_OBJECTIVE_:
Please print, word for word, the lines of the items below from the line containing "Given: Click the sidebar vertical scrollbar" through the line containing "Looking at the", inclusive.

[Start DATASET CONTENT]

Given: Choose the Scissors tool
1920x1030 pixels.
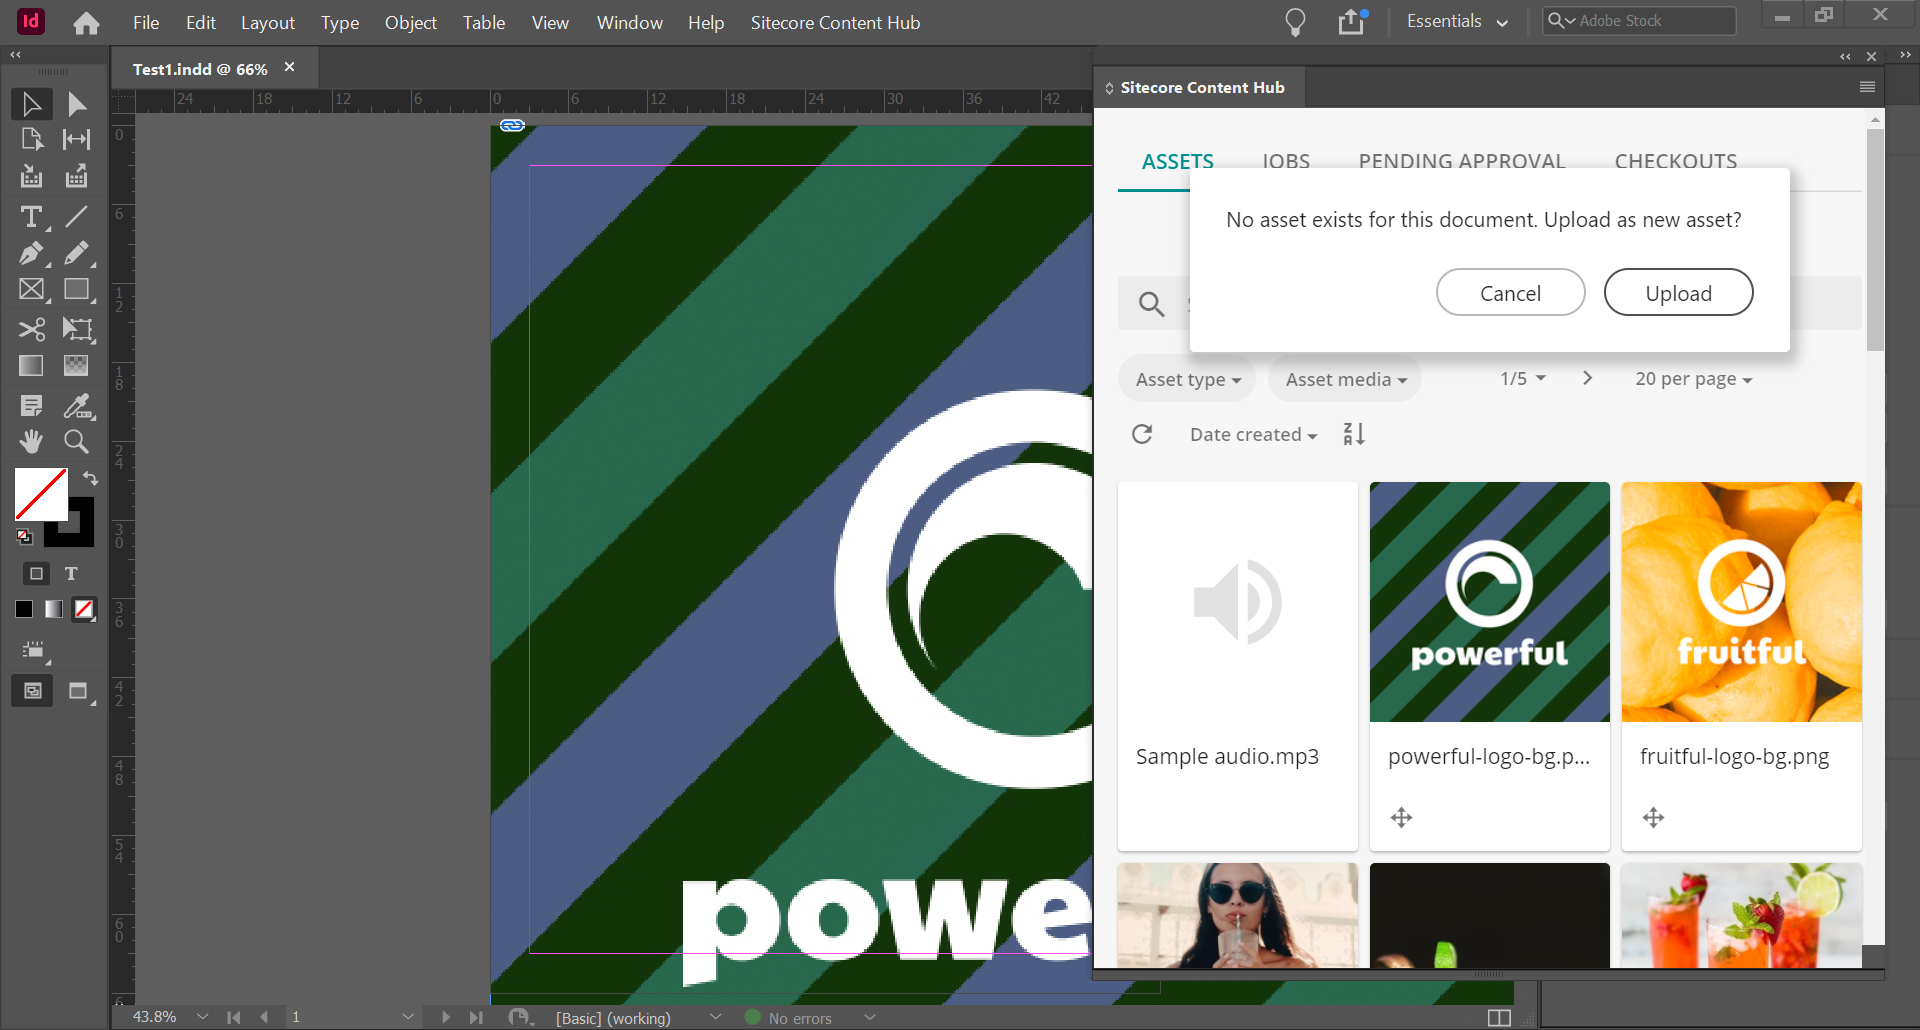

[End DATASET CONTENT]
[Start DATASET CONTENT]

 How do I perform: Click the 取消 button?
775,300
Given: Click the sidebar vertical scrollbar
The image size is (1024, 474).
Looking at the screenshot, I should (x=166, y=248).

[End DATASET CONTENT]
[Start DATASET CONTENT]

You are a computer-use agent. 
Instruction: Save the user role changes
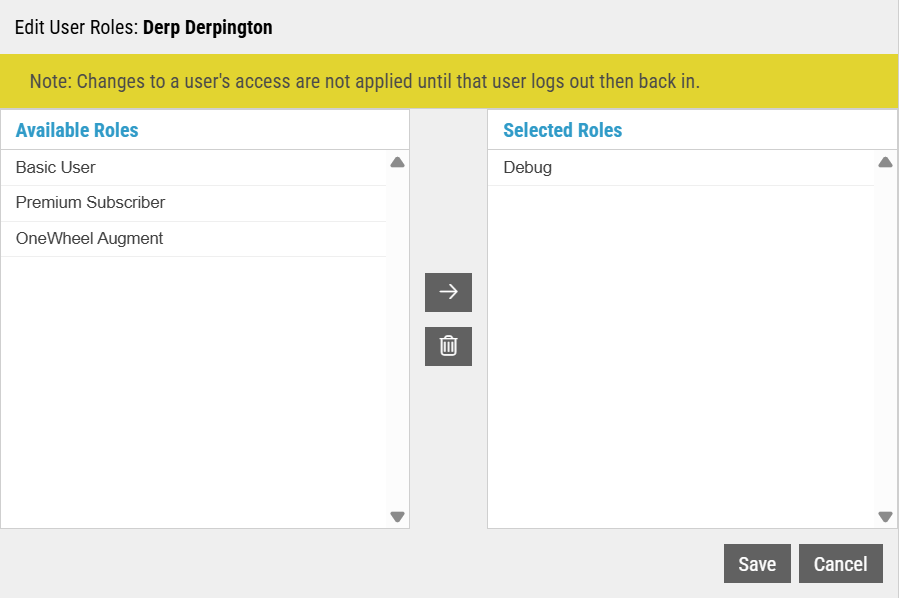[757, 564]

[End DATASET CONTENT]

_WORKED SOLUTION_:
Given: Click the sidebar vertical scrollbar
The image size is (1024, 474).
Looking at the screenshot, I should (x=166, y=248).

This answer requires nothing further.